Here’s my fragment shader (the shader also does soft blending, but that’s secondary):
uniform sampler2D particleTex, sceneTex, depthTex;
uniform float dMax;
uniform vec2 windowScale;
// ZNEAR 1.0
// ZFAR 5000.0
// A 5001.0 //(ZNEAR + ZFAR)
// B 4999.0 //(ZNEAR - ZFAR)
// C 10000.0 //(2.0 * ZNEAR * ZFAR)
// D (NDC (Z) * B)
#define NDC(z) (2.0 * z - 1.0)
#define ZEYE(z) (10000.0 / (5001.0 - NDC (z) * 4999.0)) //(C / (A + D))
void main (void) {
vec2 sceneCoord = gl_FragCoord.xy * windowScale;
float dz = clamp (ZEYE (gl_FragCoord.z) - ZEYE (texture2D (depthTex, sceneCoord).r), 0.0, dMax);
dz = (dMax - dz) / dMax;
vec4 sceneColor = texture2D (sceneTex, sceneCoord);
vec4 particleColor = texture2D (particleTex, gl_TexCoord [0].xy) * gl_Color;
if (gl_Color.a == 0.0) //additive
gl_FragColor = vec4 (sceneColor.rgb + particleColor.rgb * dz, 1.0);
else //alpha
gl_FragColor = vec4 (mix (sceneColor.rgb, particleColor.rgb, particleColor.a * dz), 1.0);
}
The particle data (vertices, texture coordinates, color) are passed in client arrays.
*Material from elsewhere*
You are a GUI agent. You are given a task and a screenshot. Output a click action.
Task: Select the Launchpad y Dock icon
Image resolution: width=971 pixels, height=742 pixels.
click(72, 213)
What the shader does is to properly blend scene and particle fragment colors and alpha and assign these to the current fragment color. The blend function used is the replacement one (GL_ONE, GL_ZERO) to have the resulting color completely replace the frame buffer contents at the current fragment position.
I had hoped that assigning a color to gl_FragColor would update the render target, and when rendering the next particle in line, I’d be reading from the updated scene. Unfortunately this doesn’t seem to be the case.
This works, but not fully: Apparently the frame buffer is not updated immediately after having rendered one particle, and reading from it again for the next particle would already return the scene modified by the previous particle. Instead, the current scene + particle completely replace the previous state. So I can indeed blend a particle with the frame buffer and write that back to the frame buffer, but it doesn’t accumulate.
Is there a cure for this, or another method to improve batching for particles using the same texture, but different blend functions?